L’infiltration présumée de la Chine dans l’infrastructure de télécommunications américaine continue de laisser des traces. Les autorités américaines s'efforcent toujours d'expulser tous les attaquants potentiels. Dans le même temps, une proposition de règle de la FCC prévoit des amendes aux compagnies de téléphone américaines qui n'auraient pas mis en place des barrières de sécurité suffisantes.
Les compagnies de téléphone américaines pourraient être condamnées à des amendes pour mesures de sécurité insuffisantes
La FCC a proposé une nouvelle règle qui oblige les opérateurs de téléphonie mobile à protéger efficacement leurs réseaux contre «accès illégal ou interception de communications.» De plus, ils devront remettre un rapport annuel certifiant les mesures de sécurité qu'ils ont prises.
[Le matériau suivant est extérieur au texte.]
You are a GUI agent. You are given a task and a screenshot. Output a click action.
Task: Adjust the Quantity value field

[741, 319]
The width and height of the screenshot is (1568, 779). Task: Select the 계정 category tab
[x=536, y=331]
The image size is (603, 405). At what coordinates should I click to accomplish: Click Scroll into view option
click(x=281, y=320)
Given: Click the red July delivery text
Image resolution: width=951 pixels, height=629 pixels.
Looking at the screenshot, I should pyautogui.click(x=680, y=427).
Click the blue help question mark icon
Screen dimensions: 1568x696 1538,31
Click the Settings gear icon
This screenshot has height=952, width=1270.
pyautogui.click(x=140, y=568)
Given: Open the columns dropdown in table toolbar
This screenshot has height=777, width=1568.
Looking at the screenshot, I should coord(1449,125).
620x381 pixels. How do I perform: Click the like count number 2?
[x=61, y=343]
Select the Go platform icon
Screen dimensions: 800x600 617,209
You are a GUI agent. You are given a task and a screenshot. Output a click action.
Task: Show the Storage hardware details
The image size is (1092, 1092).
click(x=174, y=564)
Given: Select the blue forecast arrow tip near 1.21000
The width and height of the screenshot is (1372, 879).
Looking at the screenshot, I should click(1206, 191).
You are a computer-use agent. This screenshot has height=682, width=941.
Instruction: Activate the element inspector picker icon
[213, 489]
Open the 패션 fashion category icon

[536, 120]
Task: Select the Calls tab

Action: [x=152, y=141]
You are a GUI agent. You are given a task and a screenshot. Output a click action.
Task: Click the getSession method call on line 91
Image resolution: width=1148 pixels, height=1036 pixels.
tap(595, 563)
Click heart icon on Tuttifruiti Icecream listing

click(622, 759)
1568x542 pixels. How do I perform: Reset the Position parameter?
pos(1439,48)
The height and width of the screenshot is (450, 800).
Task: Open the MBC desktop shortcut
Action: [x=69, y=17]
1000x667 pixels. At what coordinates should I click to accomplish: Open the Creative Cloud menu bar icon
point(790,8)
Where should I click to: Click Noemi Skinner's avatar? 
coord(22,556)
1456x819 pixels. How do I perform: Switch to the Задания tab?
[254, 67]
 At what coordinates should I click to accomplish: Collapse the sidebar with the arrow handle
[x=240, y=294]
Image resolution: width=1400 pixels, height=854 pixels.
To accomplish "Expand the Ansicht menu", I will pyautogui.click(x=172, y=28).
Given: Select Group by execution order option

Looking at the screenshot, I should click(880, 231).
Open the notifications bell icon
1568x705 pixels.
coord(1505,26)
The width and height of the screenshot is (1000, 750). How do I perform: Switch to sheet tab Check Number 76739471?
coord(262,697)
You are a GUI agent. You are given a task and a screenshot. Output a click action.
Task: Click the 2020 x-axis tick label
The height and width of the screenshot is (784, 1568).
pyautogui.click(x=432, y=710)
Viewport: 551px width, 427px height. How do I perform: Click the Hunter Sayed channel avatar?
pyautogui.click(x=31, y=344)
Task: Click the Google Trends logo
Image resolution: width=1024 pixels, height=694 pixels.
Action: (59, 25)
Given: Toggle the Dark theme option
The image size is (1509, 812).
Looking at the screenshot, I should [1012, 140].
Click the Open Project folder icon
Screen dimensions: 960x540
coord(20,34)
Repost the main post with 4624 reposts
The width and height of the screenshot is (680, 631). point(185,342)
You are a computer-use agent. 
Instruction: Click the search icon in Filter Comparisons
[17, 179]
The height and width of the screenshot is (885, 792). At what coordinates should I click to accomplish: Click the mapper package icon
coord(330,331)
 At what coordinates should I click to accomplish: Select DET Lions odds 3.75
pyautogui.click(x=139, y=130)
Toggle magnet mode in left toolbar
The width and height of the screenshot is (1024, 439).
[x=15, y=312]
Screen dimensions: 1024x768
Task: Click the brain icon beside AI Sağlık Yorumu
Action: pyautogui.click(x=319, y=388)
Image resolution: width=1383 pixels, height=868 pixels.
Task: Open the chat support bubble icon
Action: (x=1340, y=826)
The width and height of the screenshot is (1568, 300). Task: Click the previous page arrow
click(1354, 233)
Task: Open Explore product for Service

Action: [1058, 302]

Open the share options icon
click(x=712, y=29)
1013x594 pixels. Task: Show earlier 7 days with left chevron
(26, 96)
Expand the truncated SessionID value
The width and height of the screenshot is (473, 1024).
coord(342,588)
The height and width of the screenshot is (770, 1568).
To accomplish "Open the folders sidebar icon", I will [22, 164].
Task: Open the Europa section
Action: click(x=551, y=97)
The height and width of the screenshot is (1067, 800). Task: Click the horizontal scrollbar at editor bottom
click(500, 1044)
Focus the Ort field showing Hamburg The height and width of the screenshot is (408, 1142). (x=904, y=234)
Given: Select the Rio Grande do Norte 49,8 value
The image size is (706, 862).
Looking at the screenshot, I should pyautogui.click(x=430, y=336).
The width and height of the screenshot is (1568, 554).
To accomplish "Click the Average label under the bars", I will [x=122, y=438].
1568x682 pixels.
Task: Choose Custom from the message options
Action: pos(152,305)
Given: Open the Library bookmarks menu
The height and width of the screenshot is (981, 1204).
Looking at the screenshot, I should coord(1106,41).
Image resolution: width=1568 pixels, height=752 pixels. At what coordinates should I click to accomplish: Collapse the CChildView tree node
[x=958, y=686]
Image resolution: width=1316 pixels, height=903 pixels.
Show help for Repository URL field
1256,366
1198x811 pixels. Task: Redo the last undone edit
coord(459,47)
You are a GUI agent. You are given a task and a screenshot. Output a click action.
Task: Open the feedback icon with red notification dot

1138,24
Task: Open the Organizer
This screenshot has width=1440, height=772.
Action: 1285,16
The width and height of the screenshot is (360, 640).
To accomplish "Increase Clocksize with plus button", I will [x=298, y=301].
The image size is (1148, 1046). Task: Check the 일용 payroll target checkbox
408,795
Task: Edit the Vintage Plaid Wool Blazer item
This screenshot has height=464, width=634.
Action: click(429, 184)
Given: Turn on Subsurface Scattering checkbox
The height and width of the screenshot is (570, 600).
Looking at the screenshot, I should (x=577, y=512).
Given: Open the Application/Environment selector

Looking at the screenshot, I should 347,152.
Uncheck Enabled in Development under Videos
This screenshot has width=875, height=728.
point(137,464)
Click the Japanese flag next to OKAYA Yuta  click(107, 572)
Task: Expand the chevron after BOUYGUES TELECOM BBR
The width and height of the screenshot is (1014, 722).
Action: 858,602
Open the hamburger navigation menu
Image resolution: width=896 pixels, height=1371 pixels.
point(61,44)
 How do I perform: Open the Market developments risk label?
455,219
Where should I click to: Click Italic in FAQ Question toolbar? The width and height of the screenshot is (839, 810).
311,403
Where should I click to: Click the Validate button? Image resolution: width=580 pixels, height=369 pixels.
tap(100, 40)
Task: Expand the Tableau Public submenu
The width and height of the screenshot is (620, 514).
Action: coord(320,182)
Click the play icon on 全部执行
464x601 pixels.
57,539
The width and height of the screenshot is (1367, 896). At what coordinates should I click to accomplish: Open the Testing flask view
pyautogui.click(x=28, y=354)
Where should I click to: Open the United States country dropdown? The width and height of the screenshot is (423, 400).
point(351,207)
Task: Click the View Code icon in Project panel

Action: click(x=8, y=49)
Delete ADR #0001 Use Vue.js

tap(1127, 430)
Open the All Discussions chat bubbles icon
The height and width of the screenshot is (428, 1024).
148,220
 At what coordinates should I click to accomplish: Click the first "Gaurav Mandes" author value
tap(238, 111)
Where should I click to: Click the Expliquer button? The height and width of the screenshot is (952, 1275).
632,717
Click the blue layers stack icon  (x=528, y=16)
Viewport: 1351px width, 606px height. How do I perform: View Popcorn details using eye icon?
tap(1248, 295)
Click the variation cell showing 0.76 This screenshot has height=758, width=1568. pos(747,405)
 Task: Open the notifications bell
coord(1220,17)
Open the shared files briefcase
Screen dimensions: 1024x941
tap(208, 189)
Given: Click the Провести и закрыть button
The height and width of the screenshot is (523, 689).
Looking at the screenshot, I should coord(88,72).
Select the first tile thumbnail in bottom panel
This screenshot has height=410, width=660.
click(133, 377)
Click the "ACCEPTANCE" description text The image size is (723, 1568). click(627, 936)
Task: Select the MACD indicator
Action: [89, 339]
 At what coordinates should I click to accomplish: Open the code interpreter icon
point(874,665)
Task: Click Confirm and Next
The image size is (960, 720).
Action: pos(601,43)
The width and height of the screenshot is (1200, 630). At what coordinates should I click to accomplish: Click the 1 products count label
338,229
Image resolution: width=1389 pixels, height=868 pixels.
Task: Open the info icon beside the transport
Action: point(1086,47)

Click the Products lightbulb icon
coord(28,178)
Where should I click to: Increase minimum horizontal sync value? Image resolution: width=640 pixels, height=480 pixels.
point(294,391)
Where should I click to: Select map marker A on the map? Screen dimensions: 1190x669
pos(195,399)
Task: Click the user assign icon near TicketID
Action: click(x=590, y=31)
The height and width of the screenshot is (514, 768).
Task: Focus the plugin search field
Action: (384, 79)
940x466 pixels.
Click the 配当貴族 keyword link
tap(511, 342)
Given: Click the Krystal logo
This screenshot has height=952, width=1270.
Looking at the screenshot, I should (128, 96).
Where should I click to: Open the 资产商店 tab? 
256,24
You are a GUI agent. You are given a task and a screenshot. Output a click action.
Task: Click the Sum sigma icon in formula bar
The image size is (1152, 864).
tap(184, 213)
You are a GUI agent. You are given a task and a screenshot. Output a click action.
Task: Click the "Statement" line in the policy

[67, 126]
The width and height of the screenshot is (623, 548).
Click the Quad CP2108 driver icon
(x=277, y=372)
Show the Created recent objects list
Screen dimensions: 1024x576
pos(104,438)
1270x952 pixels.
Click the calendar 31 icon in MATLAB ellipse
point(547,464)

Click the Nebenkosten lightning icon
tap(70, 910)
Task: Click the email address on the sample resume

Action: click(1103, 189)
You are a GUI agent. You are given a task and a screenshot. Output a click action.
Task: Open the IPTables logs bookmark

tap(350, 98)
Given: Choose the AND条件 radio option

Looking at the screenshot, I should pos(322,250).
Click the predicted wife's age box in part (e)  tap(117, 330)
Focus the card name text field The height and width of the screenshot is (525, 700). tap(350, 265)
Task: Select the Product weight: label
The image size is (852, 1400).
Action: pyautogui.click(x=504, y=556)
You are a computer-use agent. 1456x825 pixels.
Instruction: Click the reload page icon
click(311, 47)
Anne Neuberger, conseillère adjointe à la sécurité nationale, a déclaré qu'au moins huit fournisseurs de télécommunications avaient été piratés lors de la campagne de piratage.
« Alors que les homologues de la Commission dans la communauté du renseignement déterminent la portée et l'impact de l'attaque Salt Typhoon, nous devons mettre en place un cadre moderne pour aider les entreprises à sécuriser leurs réseaux et à mieux prévenir et réagir aux cyberattaques à l'avenir.», a déclaré la présidente de la FCC, Jessica Rosenworcel.
La situation a été révélée dans un article du Wall Street Journal d’octobre. La source a cité des sociétés telles que AT&T, Verizon et Lumen parmi les personnes concernées. Un rapport ultérieur a ajouté que T-Mobile pourrait également figurer sur la liste. Cependant, le transporteur a nié cela dans un communiqué officiel. Selon certaines informations, T-Mobile aurait réussi à arrêter l'infiltration de son infrastructure avant qu'elle ne se produise.
Une campagne de piratage dure depuis «probablement un à deux ans
Les premiers rapports indiquaient que la campagne de piratage durait depuis au moins huit mois. Neuberger évoque cependant une période de «probablement un à deux ans» pour les attentats. Cela dit, elle n’y croit pas »toute communication classifiée a été compromise » jusqu'à présent. Le FBI a identifié Salt Typhoon, un groupe de hackers associé à la RPC, comme auteur des attaques.
La violation des télécommunications visait à obtenir des informations confidentielles susceptibles de mettre en danger la sécurité nationale américaine, affirment les autorités. Les assaillants ont ciblé le personnel de campagne des derniers candidats à la présidentielle américaine. Ils auraient également violé les technologies de communication et de surveillance utilisées par les forces de l’ordre.
Les représentants américains ont exhorté l’inspecteur général du ministère de la Défense, Robert Storch, à enquêter sur «incapacité à protéger ses communications téléphoniques non classifiées contre l'espionnage étranger.» Toute décision concernant cette règle aura un effet immédiat sur la législation américaine. Si la règle est approuvée, les opérateurs de téléphonie mobile devront prendre des mesures immédiates pour sécuriser leurs réseaux. On ne sait pas combien de temps la règle permettra aux télécommunications de rattraper leur retard.